Polícia investiga suposta trama para fabricar acusação contra vice de Flávio Bolsonaro; Lindbergh é citado

Um boletim de ocorrência registrado na Polícia Legislativa da Câmara dos Deputados aponta a suspeita de uma armação para fabricar uma acusação de estupro de vulnerável contra o deputado federal Alfredo Gaspar (PL-AL), atual candidato a vice-presidente na chapa de Flávio Bolsonaro (PL). Segundo informações reveladas pelo Metrópoles e detalhadas pelo O Antagonista, o depoimento de Luiz Antonio Lopes afirma que uma mulher identificada como Marcela Maria Mendes teria sido orientada a se apresentar como “Jailma” e receber dinheiro para sustentar a narrativa contra o parlamentar. Lopes declarou ainda que sua própria conta bancária teria sido utilizada para receber valores destinados à mulher e mencionou três pagamentos, de R$ 10 mil, R$ 4 mil e R$ 2,5 mil, sendo dois deles, segundo a publicação, comprovados.

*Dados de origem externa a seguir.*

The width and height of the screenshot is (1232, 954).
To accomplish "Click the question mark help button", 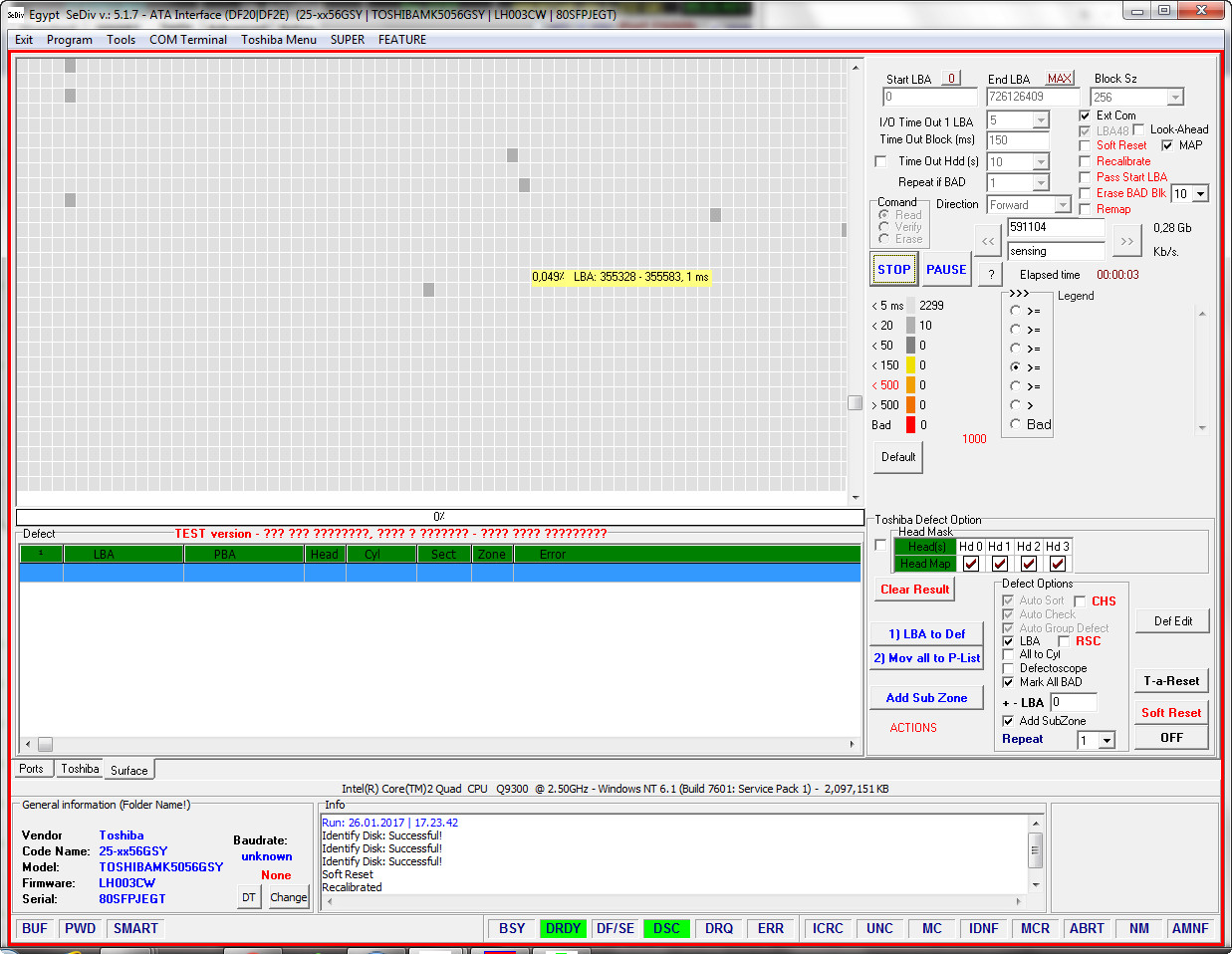I will (990, 274).
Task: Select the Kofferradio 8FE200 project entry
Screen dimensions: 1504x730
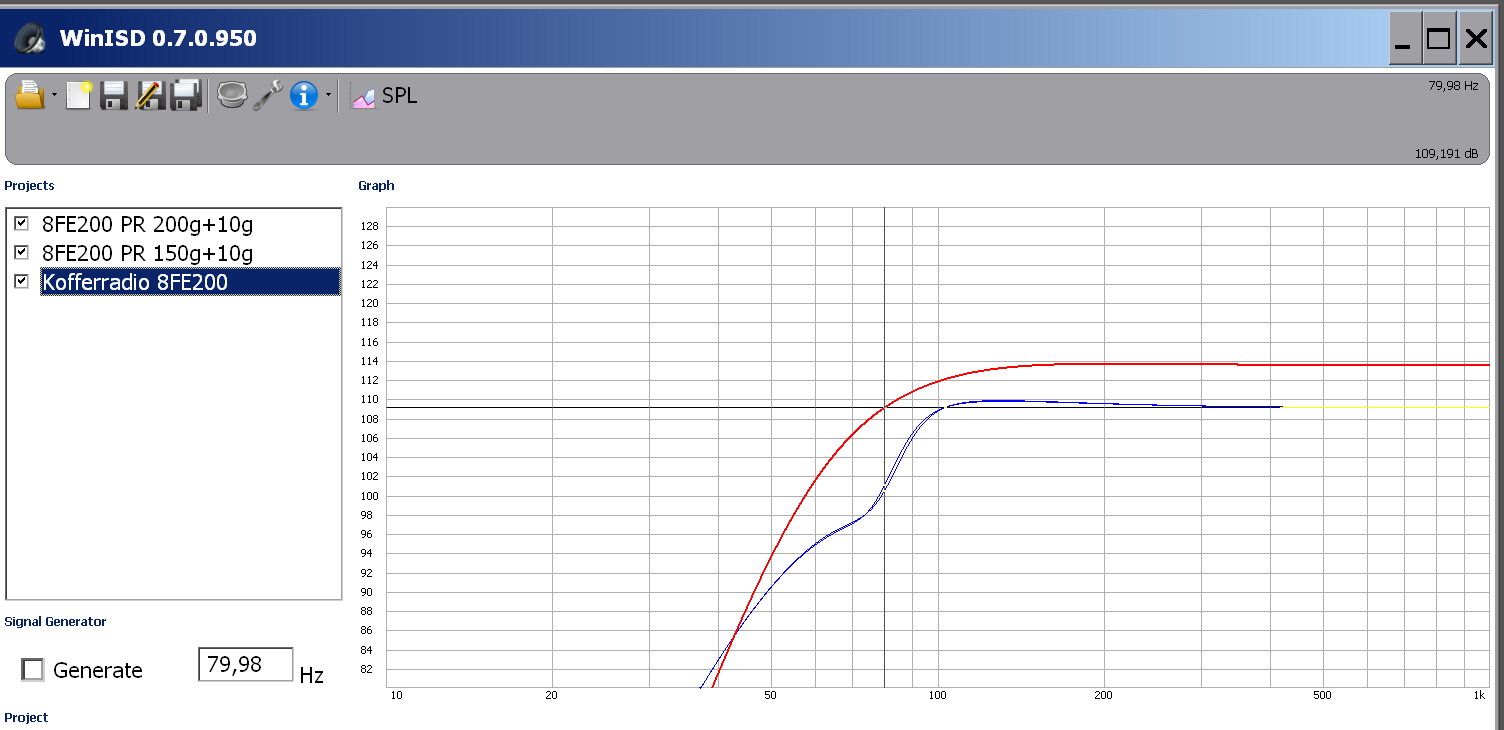Action: click(135, 282)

O relato também cita o deputado Lindbergh Farias (PT-RJ). De acordo com o boletim, Marcela teria organizado uma reunião pelo Google Meet da qual participariam Lindbergh, Carlos Roberto Lopes, presidente da Conafer, um vereador de Nova Iguaçu conhecido como Toninho da Padaria e outras pessoas. O depoente afirmou que, durante a reunião, a mulher cobrou um pagamento que lhe teria sido prometido e que os recursos posteriormente teriam sido repassados por terceiros. O próprio documento registra a avaliação do denunciante de que Lindbergh “parecia ter ciência” do contexto discutido. Trata-se, portanto, de uma alegação apresentada à Polícia Legislativa, e não de uma conclusão da investigação sobre eventual participação do deputado petista.

Lindbergh e a senadora Soraya Thronicke (PSB-MS) haviam levado à Polícia Federal, em 27 de março, uma notícia de fato com acusações contra Gaspar, que sempre negou as imputações. Segundo os documentos divulgados, Lopes procurou a assessoria do parlamentar em abril e relatou a suposta armação, afirmando que o plano seria apresentar a falsa vítima e, posteriormente, provocar seu desaparecimento para ampliar o desgaste político contra o então relator da CPMI do INSS. A apuração sobre as acusações contra Gaspar tramita no Supremo Tribunal Federal sob relatoria do ministro Gilmar Mendes, enquanto a investigação sobre a suposta fabricação da denúncia segue em curso na Polícia Legislativa do Distrito Federal.